# Sand and Soil



## mikewxyz (9 Sep 2022)

Hi UKAPS: I’m looking for some aquascaping advice. I’m new to the hobby and I’m trying to strike the right balance between a verdant aquascape that requires higher maintenance and only lasting a short while versus a more biotopic setup with lower maintenance that lasts a long time.
I like this African Cichlid set up show here on the Tropica website - Layout 21 - Tropica Aquarium Plants

What I like about this layout:

You can easily see the fish
I like the rocks and sand substrate
I like the two types of plants used
What I don’t like about this layout:

There are too few plants (both amount and type)
The plants don’t look healthy – maybe lack of CO2
*The general recommendation is to use high nutrient soil and plant like crazy so algae doesn’t get the upper hand. I would rather use the proper amount of soil and use the matching amount of plants.  Vallisneria spiralis and Cryptocoryne willisii (plus whatever else I choose) are substrate feeders and need soil (from what I understand). The question is, how do you prevent soil, sand and gravel from mixing?*​*Building the substrate - Aquascaping Wiki*​​Aquasabi recommends mesh fabric and PET foil to keep different substrates separate.​- Has anyone used this isolation scheme in a long term set up and would recommend it or is it just for a short term aquascape?​- If the soil is depleted of nutrients in a year or so and you need to add fertilizer capsules beyond that, should I just start with the gravel and capsule approach in the beginning and skip the soil layer all together?​- I did a search on UKAPS regarding this question of soil and sand. One person reported that Green Aqua said this could be done providing the soil layer was thin and the sand layer was thick. Subsequently, I watched a Green Aqua Q&A and Tommy said don’t use layers of sand and soil because they always intermingle.​​Lost in Oregon,

Mike


----------



## AlecF (9 Sep 2022)

I used a traditional fluval substrate and it emerged up into the sand because I didn't use a plastic grid to separate. I used a soil mix with sand on top and had very little issues. If anything emerges I add more sand. It's very soft, easy to plant into, and the plants are happier. I mixed John Innes, some powdered clay, a little peat, fluorite – you can make your own recipe using advice from threads here. I wish I had used soil in all my tanks.


----------



## _Maq_ (9 Sep 2022)

mikewxyz said:


> The plants don’t look healthy – maybe lack of CO2


These species - and many many others - can grow very well without CO2 injection.


mikewxyz said:


> Vallisneria spiralis and Cryptocoryne willisii (plus whatever else I choose) are substrate feeders and need soil (from what I understand).


Generations of hobbyists kept these plants successfully prior to the 'invention' of aquarium soils.


mikewxyz said:


> I like this African Cichlid set up


Does this mean that you're planning to breed East-African cichlids? If yes, then you should consider:
(1) Cichlids - not only East-African - often move the substrate to build their holes, caves, tunnels, etc.
(2) East-African cichlids require strongly alkaline water with some peculiarities (high content of Na, a.o.) and only few plants can grow in such conditions.


----------



## PARAGUAY (9 Sep 2022)

The reason probably why vallis it's always  grown well in plain inert gravel is how it grows in the wild  the roots anchoring into the sandy nutrient poor sandy margins. Can thrive alkaline rich water


----------



## Wookii (9 Sep 2022)

## Records supplied
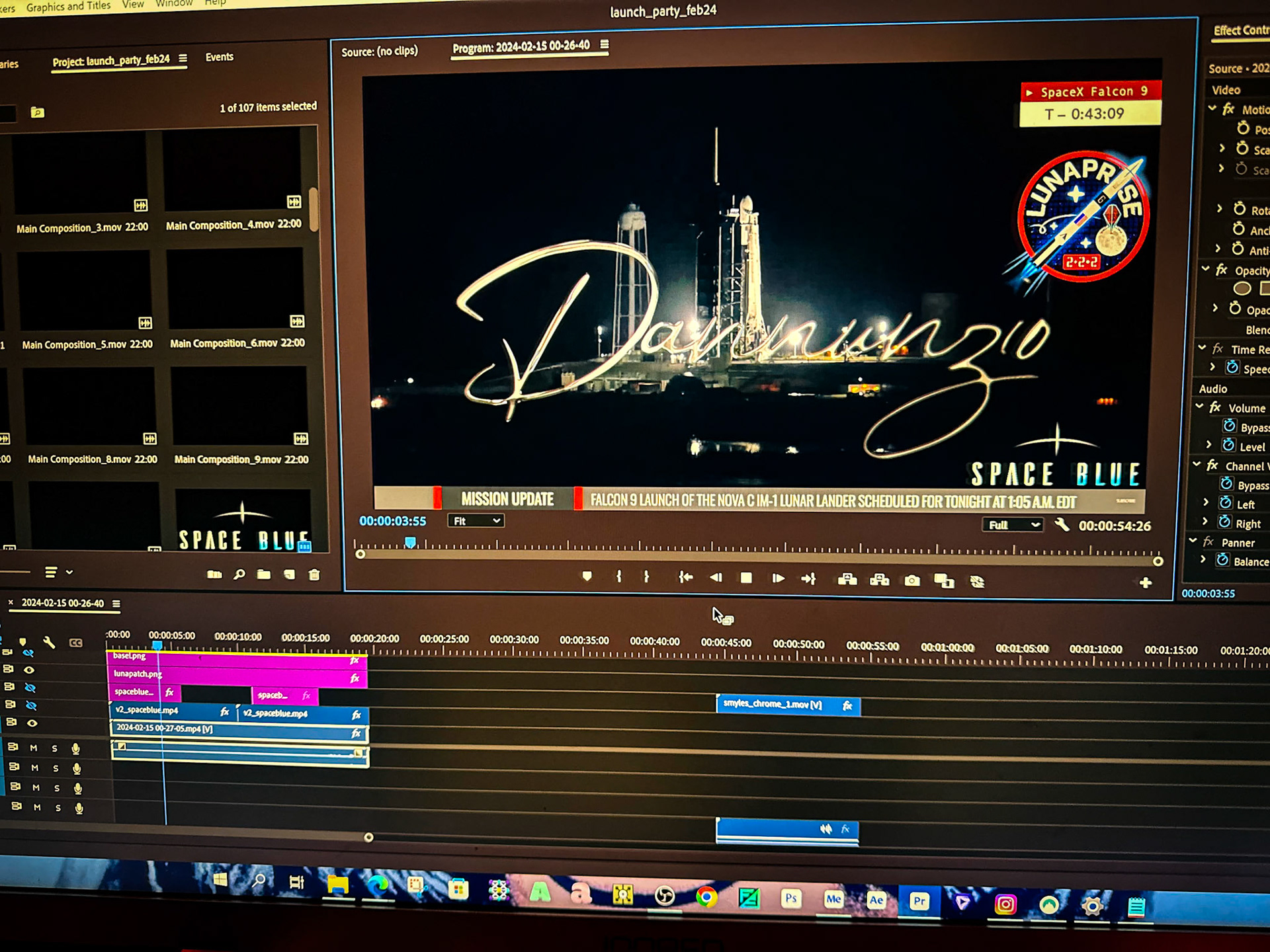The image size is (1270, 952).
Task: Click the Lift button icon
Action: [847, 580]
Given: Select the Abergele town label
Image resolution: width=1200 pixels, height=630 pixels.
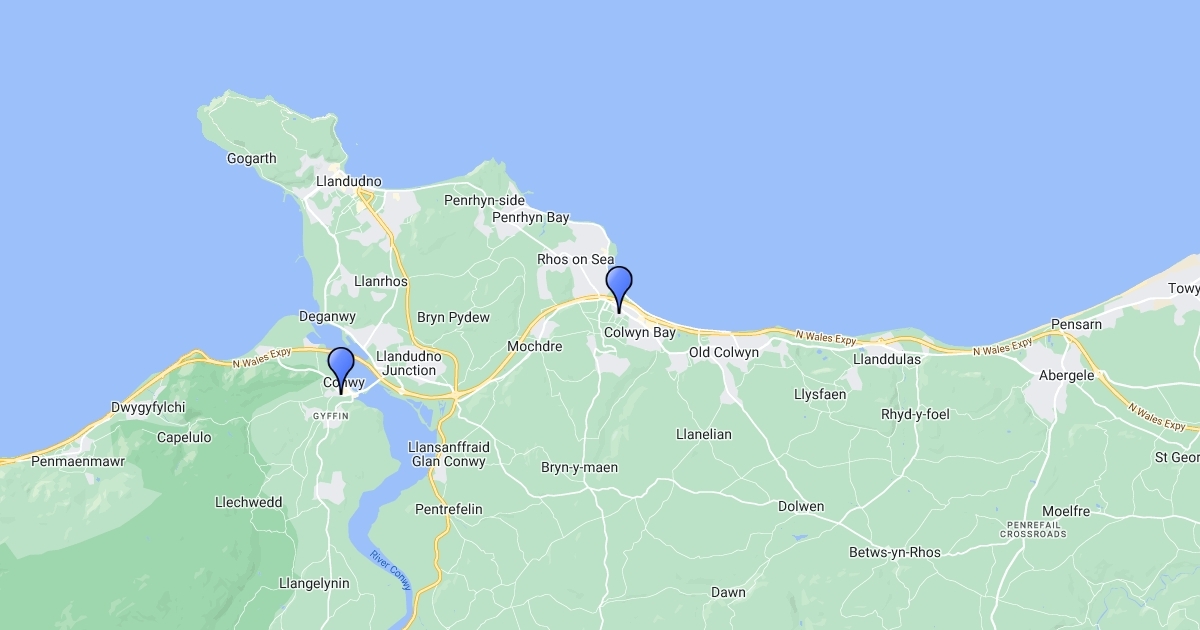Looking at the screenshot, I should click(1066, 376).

## Short problem
In the forum thread on sand and soil, what does Aquasabi recommend for keeping different substrates separate?

## Solution
Mesh fabric and PET foil.